According to our results, GC Kalore and Bisco Reflexions at 25 and 50 h, the cell proliferation for the 1:1 and 1:2 dilutions was lower than that of the control group. Thus, the components of GC Kalore and Bisco Reflexions affected the cells more than control group.

The cytotoxicity of resin-based dental composites depends on their chemical composition, their leaching medium, and the amount and type of components that can be extracted from the materials. ³³ Our results are consistent with previous findings. ²² The cytotoxicity of utilized materials may be dependent on the filler content or the type of resin matrix. In addition, composite resins may contain unknown monomers. As a result, the concentrations of biologically active ingredients of some of the composite resins may affect pulp cell metabolism.

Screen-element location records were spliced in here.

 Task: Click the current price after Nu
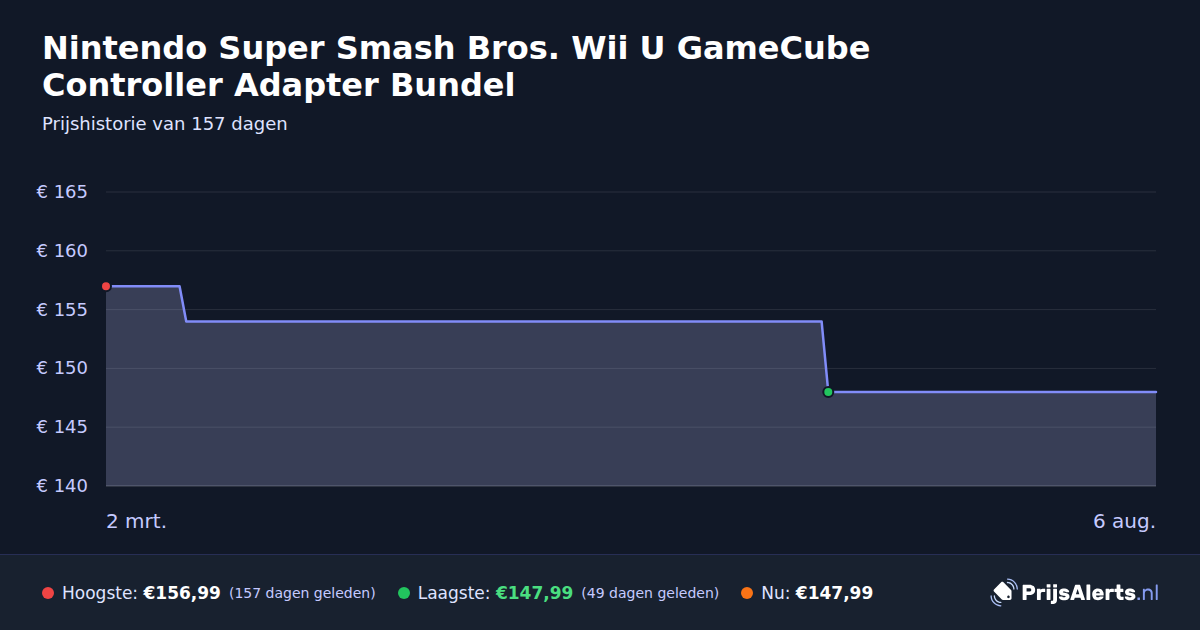click(834, 593)
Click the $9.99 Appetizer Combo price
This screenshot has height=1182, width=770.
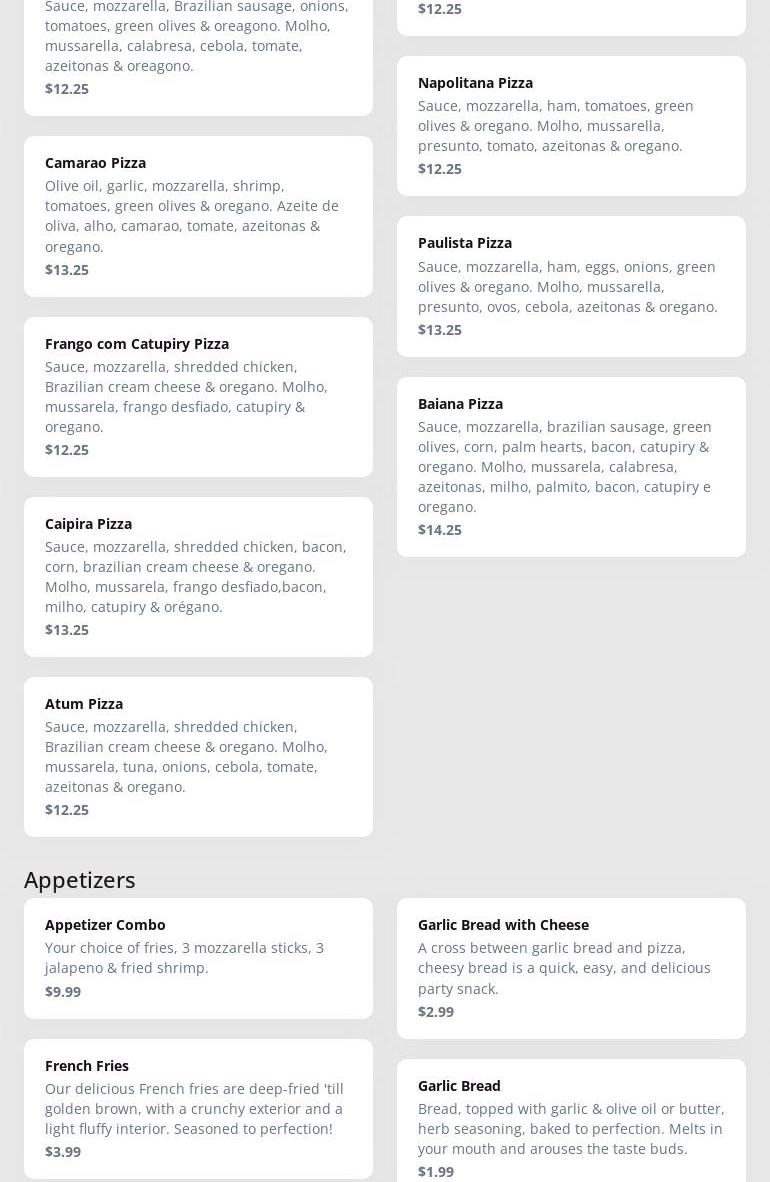pos(63,992)
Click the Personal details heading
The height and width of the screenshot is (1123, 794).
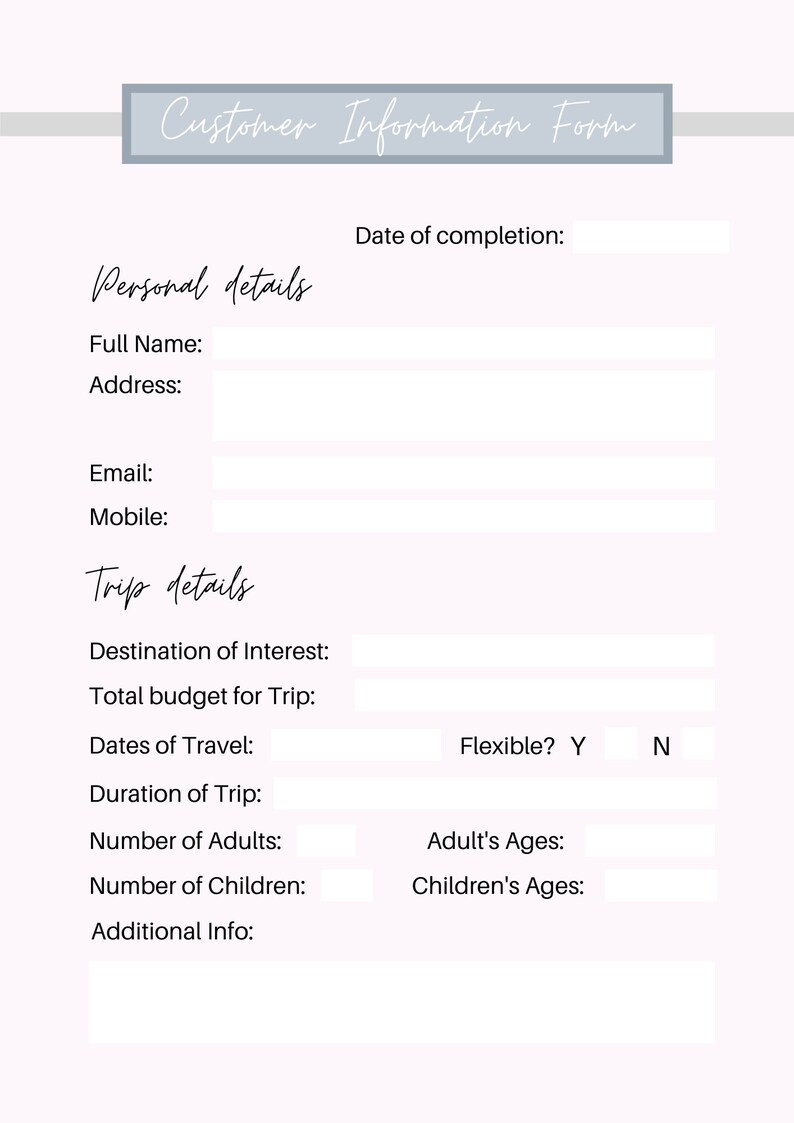pos(200,284)
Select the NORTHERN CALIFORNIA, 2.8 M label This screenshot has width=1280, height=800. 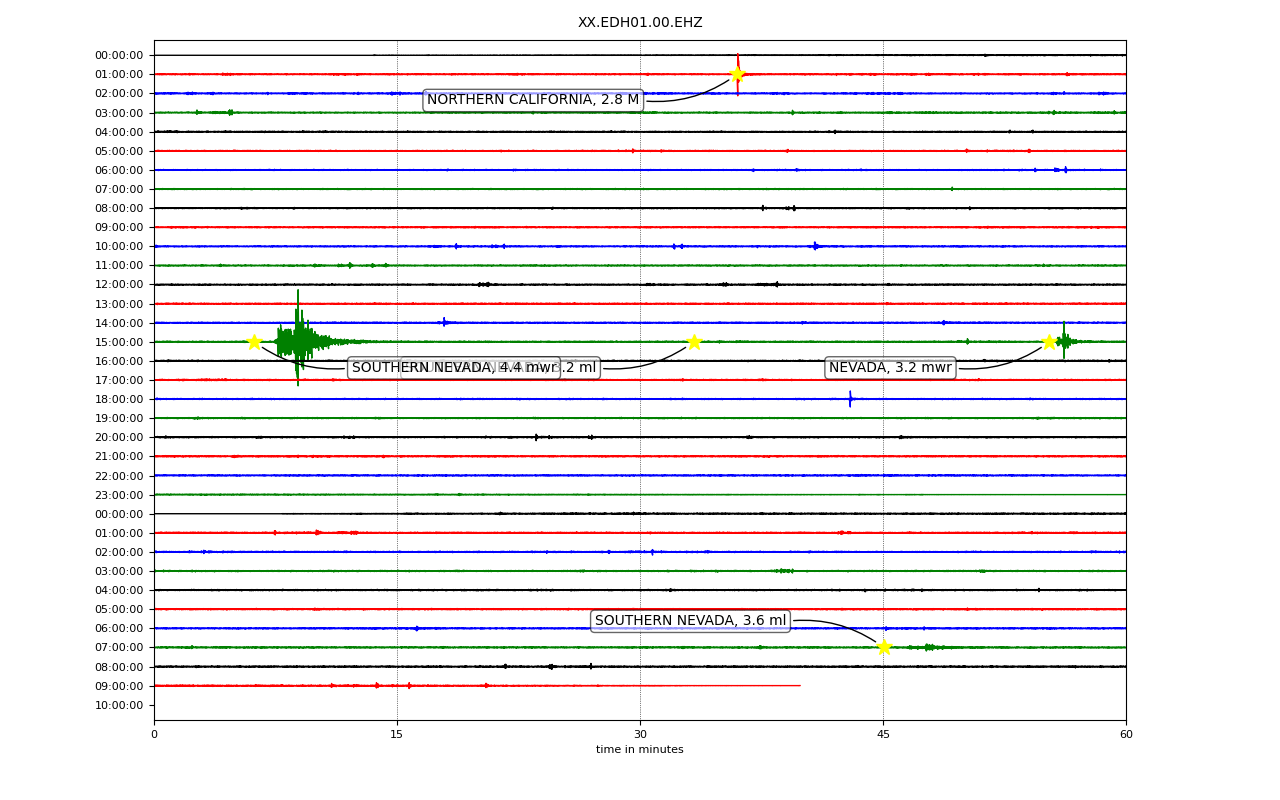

In this study, we determined the in vitro cytotoxicity of four newly developed low-shrinkage composites in bDPCs, ²⁴ because these cells are most commonly exposed to dental materials. ³⁴

Urcan et al. investigated that influence of cytotoxicity of dental composite components with real-time xCELLigence system. Cell index curves showed that the highest cell index value was found for Hydroxyethyl methacrylate (HEMA) (11.20 ± 0.3). This was significantly different from TEGDMA (3.61 ± 0.2), UDMA (0.20 ± 0.1), and Bis-GMA (0.08 ± 0.1). Bis-GMA was significantly (p < 0.05) highly effective compared with UDMA, TEGDMA, and HEMA. In our study, Cell index value of low-shrink composites were adjacent value to control group. ²²

In summary, although composite resins are being improved, their cytotoxic effects are disadvantageous. Therefore, research should focus on the cytotoxicity of composites in addition to their mechanical properties. These materials were no toxic in our study. These materials only reduced cell viability. Therefore, these materials may be a matter of preference than other dental composite materials.